“I am worn out from my groaning.
All night long I flood my bed with weeping
and drench my couch with tears.”

—Psalm 6:6 (NIV)

[ From: 2 Samuel, especially chapters 13 through 19 ]

He was a man after God’s heart.
But tonight, David couldn’t even feel his own heart.

He lay awake in the shadows of his palace—once filled with music, now echoing with silence. His son, Absalom, had turned against him. The people he led had followed the rebellion. Trusted advisors had become traitors. The throne felt cold beneath him.

But the worst of it wasn’t the betrayal.
It was the silence.

No word from the prophet. No whisper in the night. No fire from heaven or still small voice.
Only the deafening quiet of a God who had once spoken so clearly—and now did not.

David had known the touch of the Spirit.
He had danced with joy before the ark of the covenant.
He had walked into battle with nothing but a sling and a song.
He had heard God call him from the fields, guide him through caves, convict him in secret.

But this was different.

This was grief that had settled into his bones.
Regret that replayed like a slow, burning fire.
And a question that kept haunting him: Is this my fault?

····················

Tasks to complete |
1 - In the passage about David's sleepless night, the text says the worst of his trouble was not the betrayal but the silence. Explain why the passage presents that silence as so painful.
2 - According to the passage about David's sleepless night, which of David's sons had turned against him?

····················

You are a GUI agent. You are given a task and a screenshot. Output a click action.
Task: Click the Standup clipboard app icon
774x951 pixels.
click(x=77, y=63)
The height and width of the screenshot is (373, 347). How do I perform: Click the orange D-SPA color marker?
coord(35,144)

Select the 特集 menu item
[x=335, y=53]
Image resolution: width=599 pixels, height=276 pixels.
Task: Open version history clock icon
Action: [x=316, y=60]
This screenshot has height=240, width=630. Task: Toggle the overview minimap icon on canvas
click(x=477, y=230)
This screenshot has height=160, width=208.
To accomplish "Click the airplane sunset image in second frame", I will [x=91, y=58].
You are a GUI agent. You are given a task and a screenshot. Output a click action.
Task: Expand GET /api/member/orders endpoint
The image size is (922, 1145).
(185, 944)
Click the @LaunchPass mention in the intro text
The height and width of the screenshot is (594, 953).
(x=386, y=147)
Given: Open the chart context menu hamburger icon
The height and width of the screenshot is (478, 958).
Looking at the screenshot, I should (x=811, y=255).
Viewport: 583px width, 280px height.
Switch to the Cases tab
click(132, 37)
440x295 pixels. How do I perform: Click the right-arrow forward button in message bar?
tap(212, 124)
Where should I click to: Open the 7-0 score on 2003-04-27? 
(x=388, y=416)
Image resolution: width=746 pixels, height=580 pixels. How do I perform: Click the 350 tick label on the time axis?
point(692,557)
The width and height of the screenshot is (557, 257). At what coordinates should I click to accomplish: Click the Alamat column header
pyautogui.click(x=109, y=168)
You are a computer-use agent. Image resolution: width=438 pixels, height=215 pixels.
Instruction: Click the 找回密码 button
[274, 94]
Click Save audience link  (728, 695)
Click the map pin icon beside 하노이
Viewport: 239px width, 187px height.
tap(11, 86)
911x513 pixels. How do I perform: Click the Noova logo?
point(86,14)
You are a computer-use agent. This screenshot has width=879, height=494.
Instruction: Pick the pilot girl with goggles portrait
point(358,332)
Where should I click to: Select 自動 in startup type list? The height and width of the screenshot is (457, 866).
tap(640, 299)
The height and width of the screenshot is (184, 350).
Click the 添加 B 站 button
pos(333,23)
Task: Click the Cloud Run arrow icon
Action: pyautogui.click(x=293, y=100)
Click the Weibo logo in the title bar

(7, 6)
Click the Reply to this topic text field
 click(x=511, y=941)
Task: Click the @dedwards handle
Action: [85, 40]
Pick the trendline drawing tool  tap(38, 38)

····················

Answers for the tasks |
1 - The silence is painful because it comes from a God who had once spoken to David very clearly and now did not. David had known the touch of the Spirit and had heard God call him from the fields, guide him through caves, and convict him in secret. Now there was no word from the prophet and no whisper in the night.

2 - Absalom.